_About this exercise_
Set down the entries below exactly; drop the pictures.

———

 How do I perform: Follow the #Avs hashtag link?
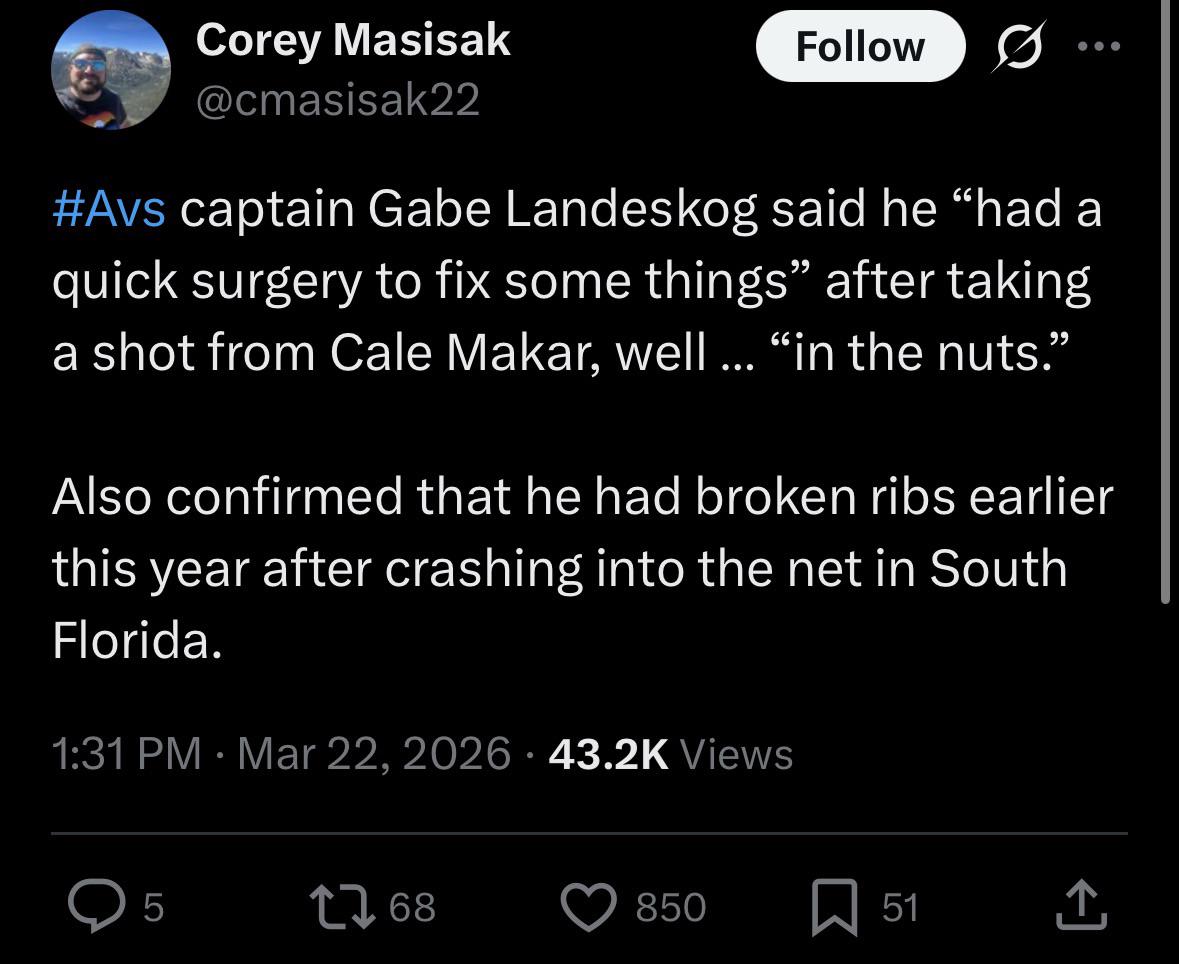(x=109, y=209)
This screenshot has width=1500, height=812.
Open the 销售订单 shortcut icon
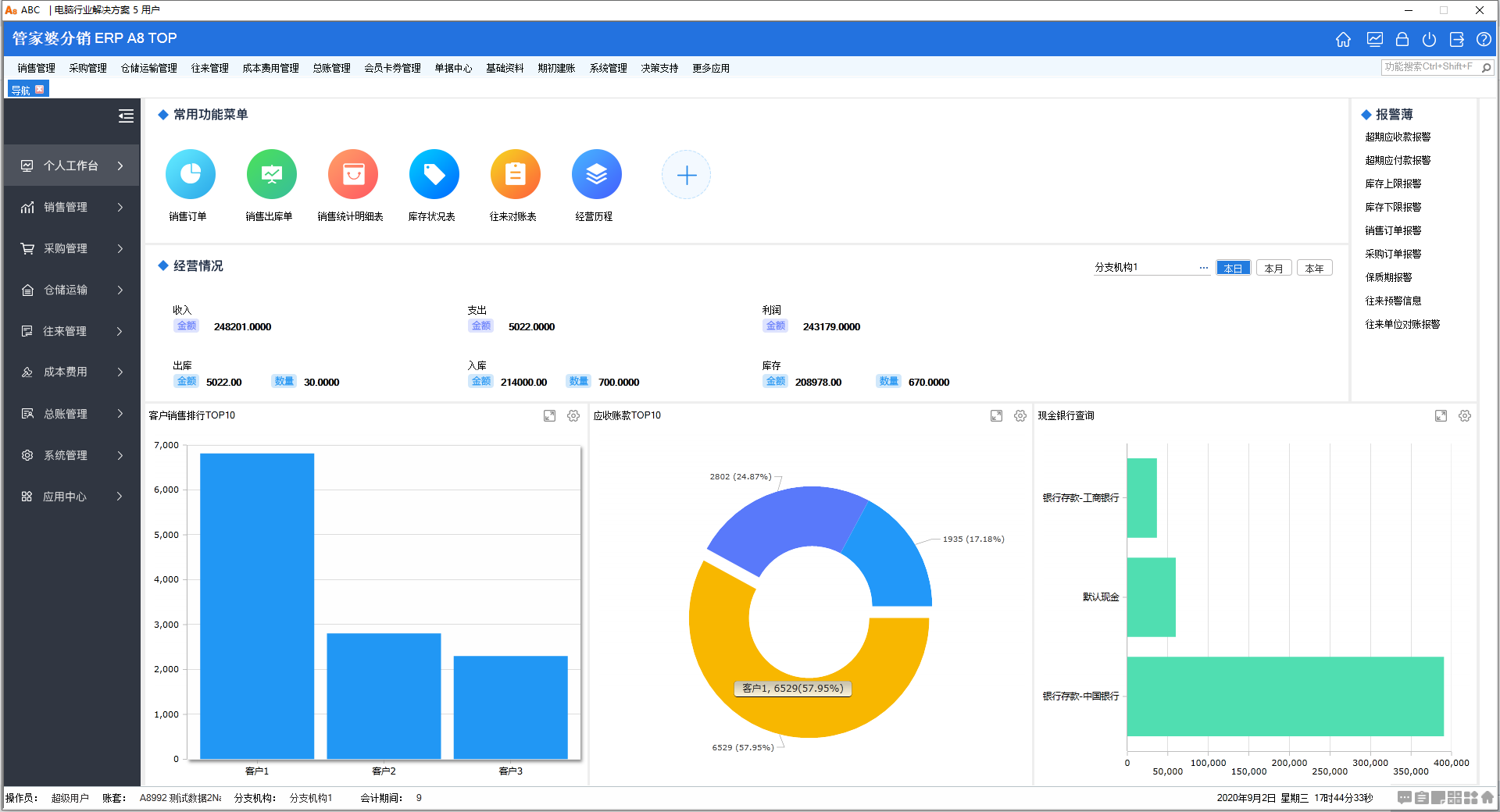point(190,174)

———

_Written solution_
 How do I perform: Follow the #Avs hashtag link?
(x=109, y=209)
This screenshot has width=1500, height=812.
Open the 销售订单 shortcut icon
point(190,174)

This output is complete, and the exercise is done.